Virginia’s husband also continued his affair after their marriage. Interestingly, she was, at least initially, portrayed as being less sensitive that Nan’s was and the reader was not so sympathetic towards her pain, but she must have felt humiliated and sad to have been treated so badly by her husband and in-laws.
Laura Testvalley was one of the only female characters in this story who was able to live her life as she saw fit. Although Laura was poor and had to work to support her family, she was free to choose who she worked for and had actively sought out better paying and more interesting opportunities for herself. At one stage she almost married Sir Hemlsley Thwaite, who was the father of the man Nan loved. Laura was very fond of Sir Hemlsley, they were intellectually suited to each other and her social standing would have been elevated and her finances improved had their marriage gone ahead, but even though Laura’s heart was broken after he broke off their engagement, I was pleased for her as I think she was better off with her freedom.

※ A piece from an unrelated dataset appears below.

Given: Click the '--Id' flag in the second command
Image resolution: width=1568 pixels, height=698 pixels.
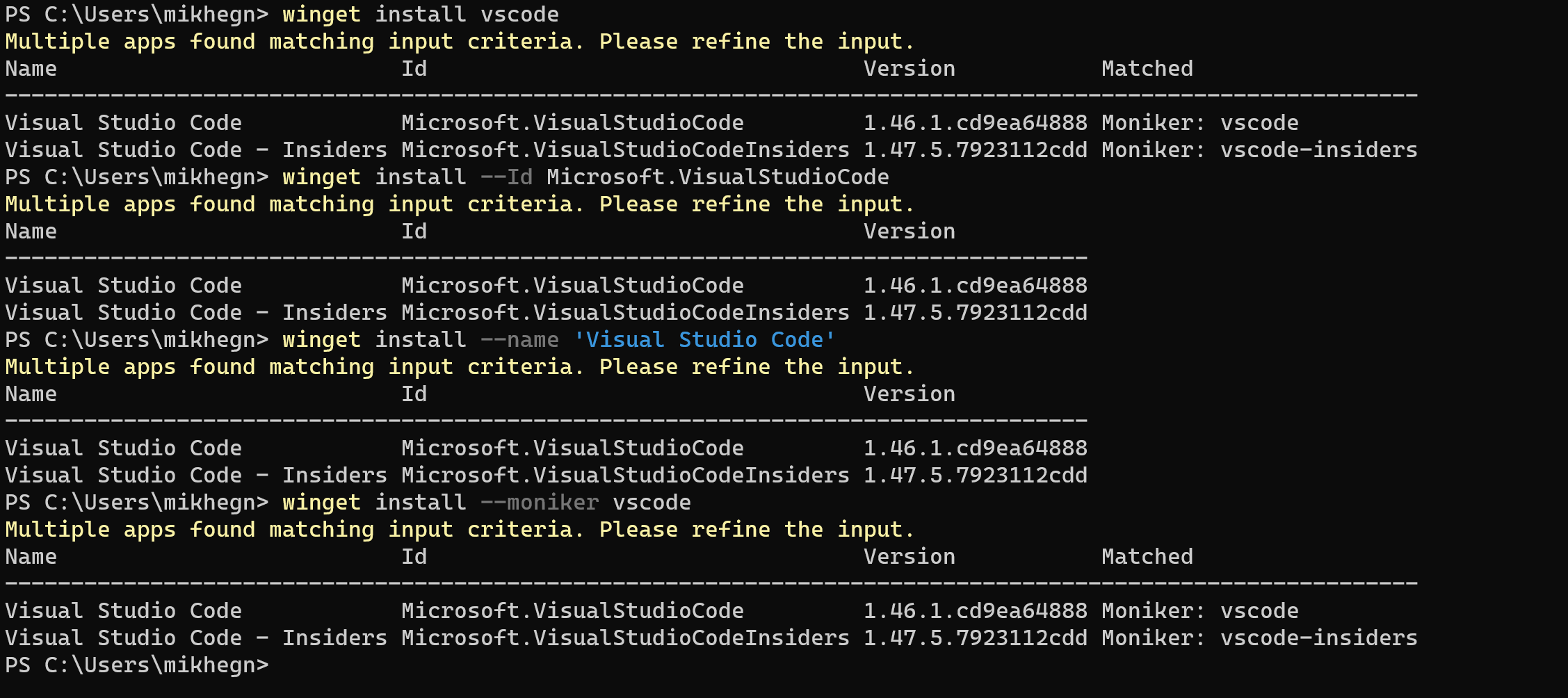Looking at the screenshot, I should click(x=507, y=177).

The only other character who had a similar freedom to Miss Testvalley was Miss March, another American who had been living in England for so long that the English had forgotten that she was American. Miss March was poor but maintained her friendships with English aristocrats and was often invited to the great houses, although she endured a great many of their unconscious insults. I was particularly aggrieved on Miss March’s behalf when she stayed at the home of a man who had jilted her many years ago – after she had ordered her wedding dress – but he barely remembered her name, let alone that they had ever been engaged. I much preferred Miss Testvalley’s life as an independent single woman to Miss March’s way of hanging on to the edges of society.
Towards the end of the story Miss Testvalley reflected on the success of her advice to launch the American girls in England, and wondered if they might not have been happier had they been left to find their own place in American society. Who knows? Maybe they might have been better off, but there wouldn’t have been a story.
The Buccaneers should be read with the understanding that the story was written in the late 1930s, set in 1870 and that it includes racism. Some of this is expressly directed to Conchita but it is also casually included throughout the rest of the story, as is sexism.
The introduction in my copy of The Buccaneers explained that Edith Wharton died before she finished writing this story, which was her last. My understanding is that Books One, Two and Three in my edition was written by Wharton and books Four and Five were finished by Maggie Wadey, the author of the BBC television series of The Buccaneers. I have no complaints about the sections written by Wadey or about how she completed the story, which I understand were based on Wharton’s original synopsis, but I would obviously love to have read the last sections in Edith Wharton’s own words and learn exactly how she intended for things to work out for her characters.
During my research I learned that another writer, Marion Mainwaring, also completed the story, so I intend to find her version of The Buccaneers to see what differences there are between the two. I’m also hopeful of watching the BBC television series soon, and not just so that I can see the dresses worn by the girls for myself!
As much as I loved The Buccaneers I think the entire novel would also have benefitted from another draft by Wharton, even though I would rather have read this story in this form than have the book not exist at all.
The Buccaneers was book thirty five in my Classics Club challenge to read 50 classics before my challenge end date of August 26, 2023.